If imitation is, indeed, the sincerest form of flattery, than Tesla Motors (NASDAQ:TSLA) should be blushing a deep red. Nissan Motors (OTC:NSANY) announced at the just-ended New York International Auto Show that it plans to offer two years of free public charging for its battery-electric vehicle, the Leaf hatchback, in the car's 10 strongest U.S. markets. Tesla, as many of you might know, offers free lifetime charging for its high-end Model S at its ultra-fast-charging Supercharger stations.

Source: Nissan Motors.

First, let's cover the specifics of Nissan's promotion, and then we'll get to what could be the bigger auto industry picture. 

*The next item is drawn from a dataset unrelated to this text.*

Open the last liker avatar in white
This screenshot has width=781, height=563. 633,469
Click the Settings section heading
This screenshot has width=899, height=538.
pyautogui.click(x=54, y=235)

Nissan's EZ-Charge program
Nissan's offering this program, which begins on July 1, as a way to entice more consumers to buy or lease a Leaf, of course. Such a program is surely meant to provide not only a financial incentive, but also help alleviate so-called "range anxiety" among drivers of purely electric vehicles. This is a particular concern with vehicles, such as the Leaf, which have considerably less range than does Tesla's Model S. The EPA rated range per charge for the Leaf is 75 miles; the Model S with the 85 kW-h battery has a 265-mile range.

The Leaf is selling well for an EV, as U.S. sales more than doubled last year to 22,610 vehicles, and were up 46% in the first quarter of this year to 5,184. Further, the Leaf is the world's best selling highway-capable all-electric car in history, with total global sales of about 110,000. These numbers, however, pale to sales figures for comparable gasoline-powered vehicles. 

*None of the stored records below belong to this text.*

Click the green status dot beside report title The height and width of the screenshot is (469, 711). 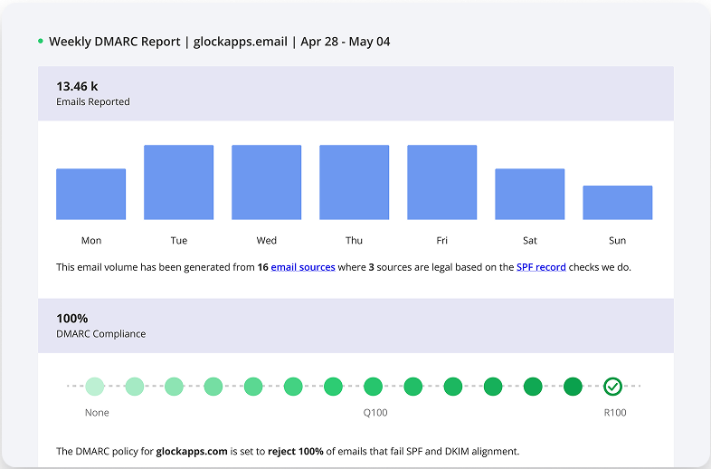point(41,42)
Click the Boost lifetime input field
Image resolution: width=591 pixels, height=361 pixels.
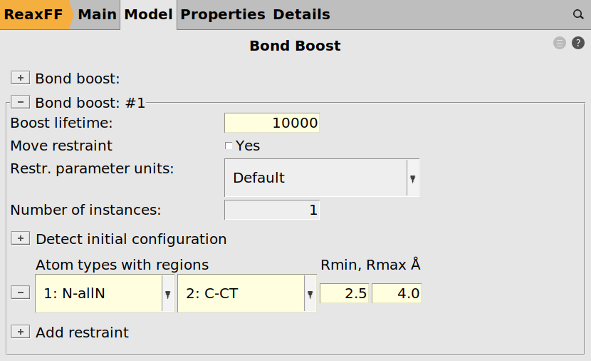coord(272,123)
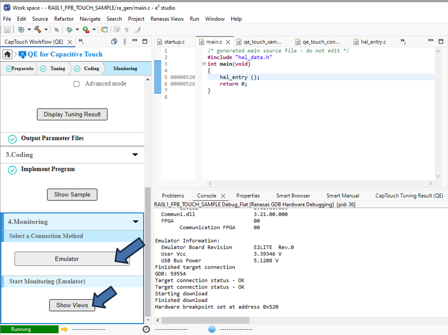Click the hammer Build icon in toolbar
The width and height of the screenshot is (448, 335).
(38, 29)
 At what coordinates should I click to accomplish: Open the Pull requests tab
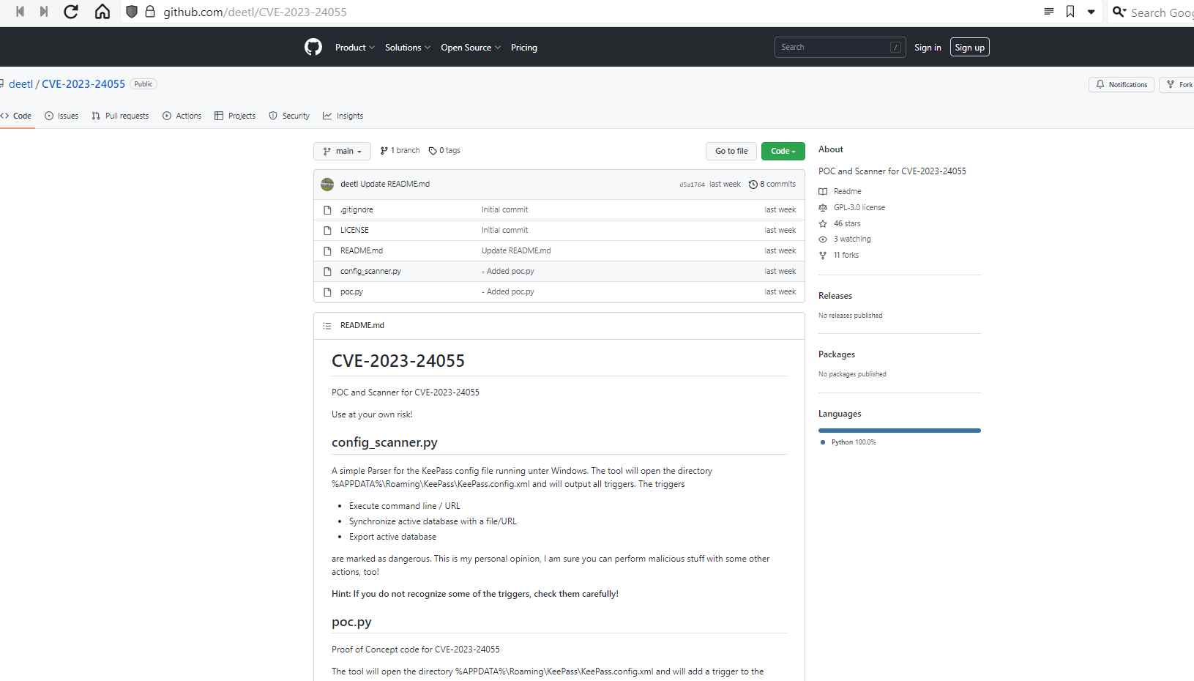click(x=120, y=116)
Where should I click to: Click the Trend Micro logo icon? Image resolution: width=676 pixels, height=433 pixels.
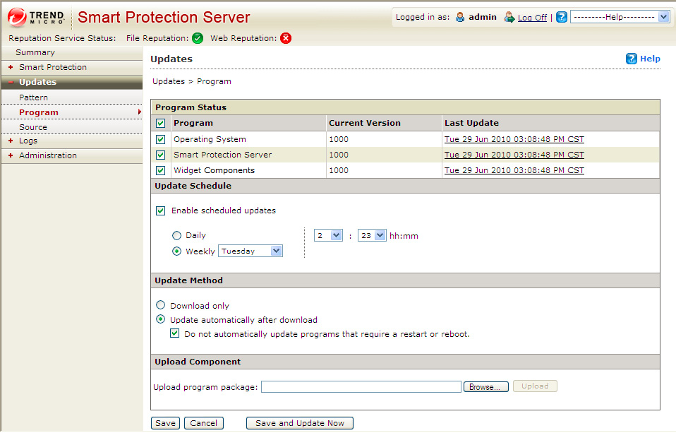17,17
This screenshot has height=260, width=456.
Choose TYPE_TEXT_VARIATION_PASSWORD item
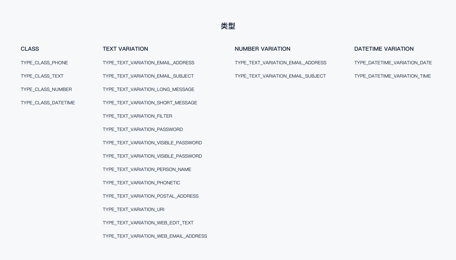pos(143,130)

Beginning July 1, consumers will receive an EZ-Charge card when they buy or lease a Leaf in these 10 markets: San Francisco; Sacramento; San Diego; Seattle; Portland, Oregon; Nashville; Phoenix; Dallas-Fort Worth; Houston; and Washington, D.C. Nissan plans to add another 15 U.S. markets to this promotion in 2015; I'd imagine several major Northeastern cities will make round No. 2. 

NRG Energy will manage Nissan's EZ-Charge card program. Leaf buyers and lessees will have use of NRG's eVgo charge network, which includes AeroVironment, Car Charging's Blink, and ChargePoint public chargers.

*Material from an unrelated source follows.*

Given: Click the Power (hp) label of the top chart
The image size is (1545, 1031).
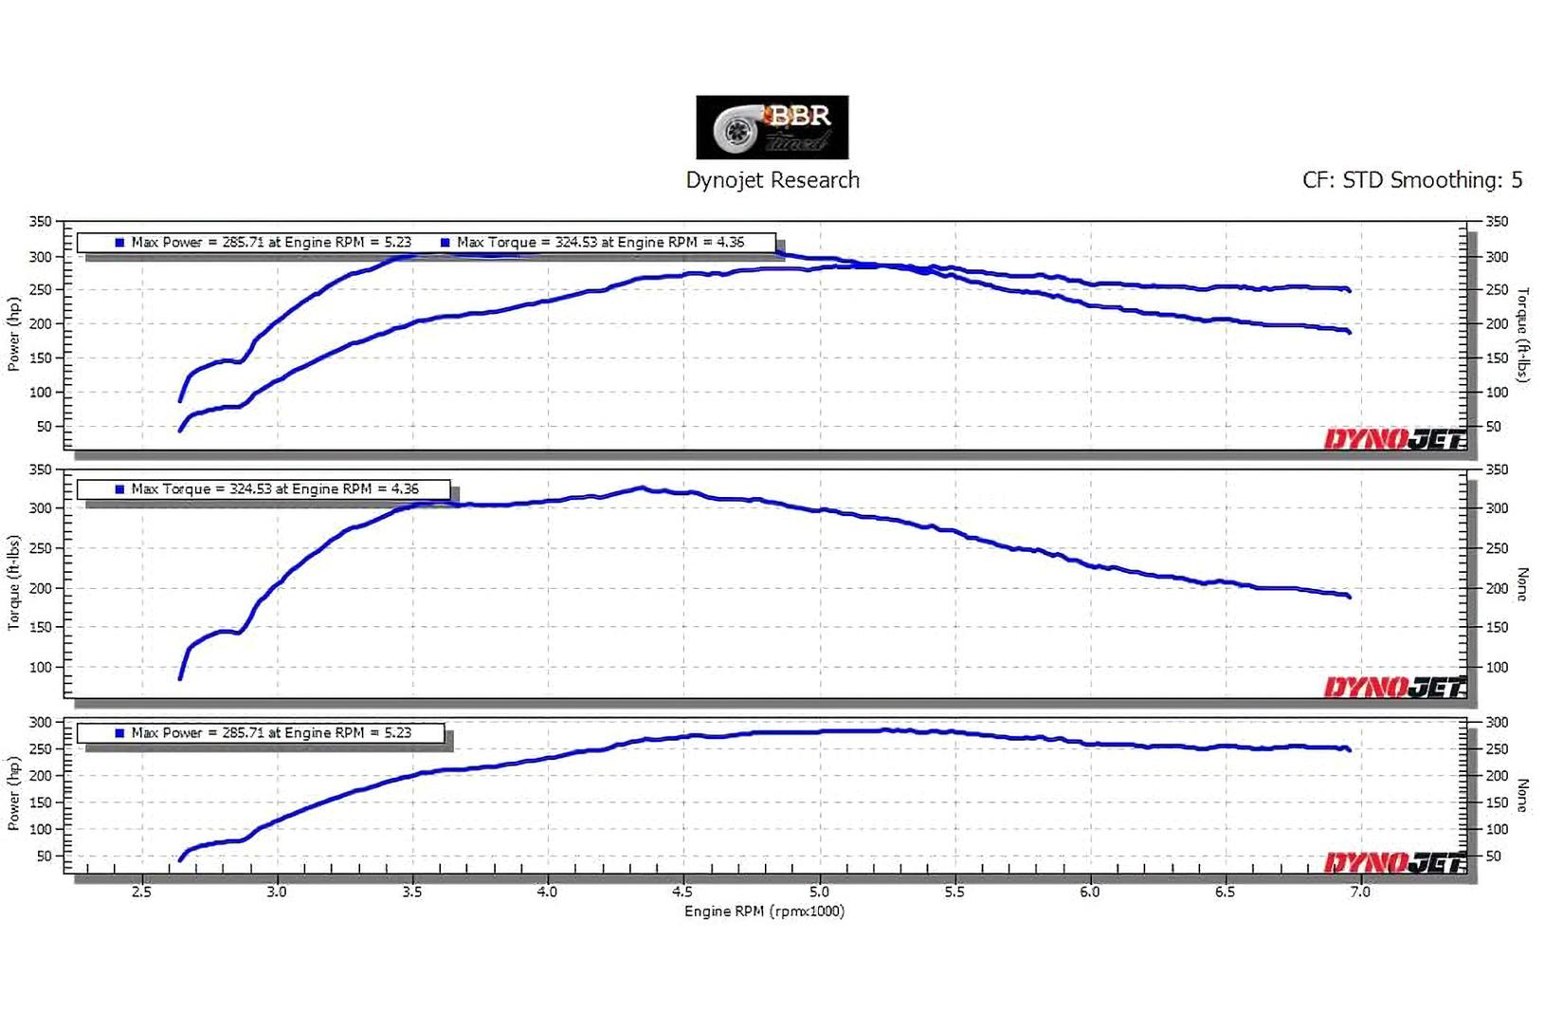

What Nissan's move could mean to the auto industry
It seems to me there are two possible implications from Nissan's new promotion: increased traction for EVs as the alternative fuel vehicle of choice, and the establishment of free public charging as a standard for EVs.

Nissan's move not only should help boost sales of its Leaf, but should also give a boost to EVs as the alternative fuel vehicle of choice among the motoring public. The more consumers buy EVs, the more charging infrastructure gets built out, and so on. While several major automakers are on the cusp of hydrogen fuel cell vehicle pushes, the fueling infrastructure for these vehicles is considerably behind that for EVs. Not only does it need to catch up, it needs to surpass, because fueling a hydrogen fuel cell vehicle at one's home isn't an option.

With Nissan hopping aboard Tesla's business model as it relates to free public charging, it's likely that other EV makers will do the same in order to stay competitive. If this happens, more consumers should be drawn to EVs, as moderately priced vehicles that come with free "fuel" for a considerable period of time seem like good value propositions. The base price for the 2014 Leaf S, the standard model, is $28,980, or $21,480 after the $7,500 federal tax credit.

The Foolish takeaway
Nissan's free charging promotion should not only help drive sales of its Leaf, but also put the pedal to the metal for EV sales in general, as other EV makers are likely to follow suit and offer similar promotions.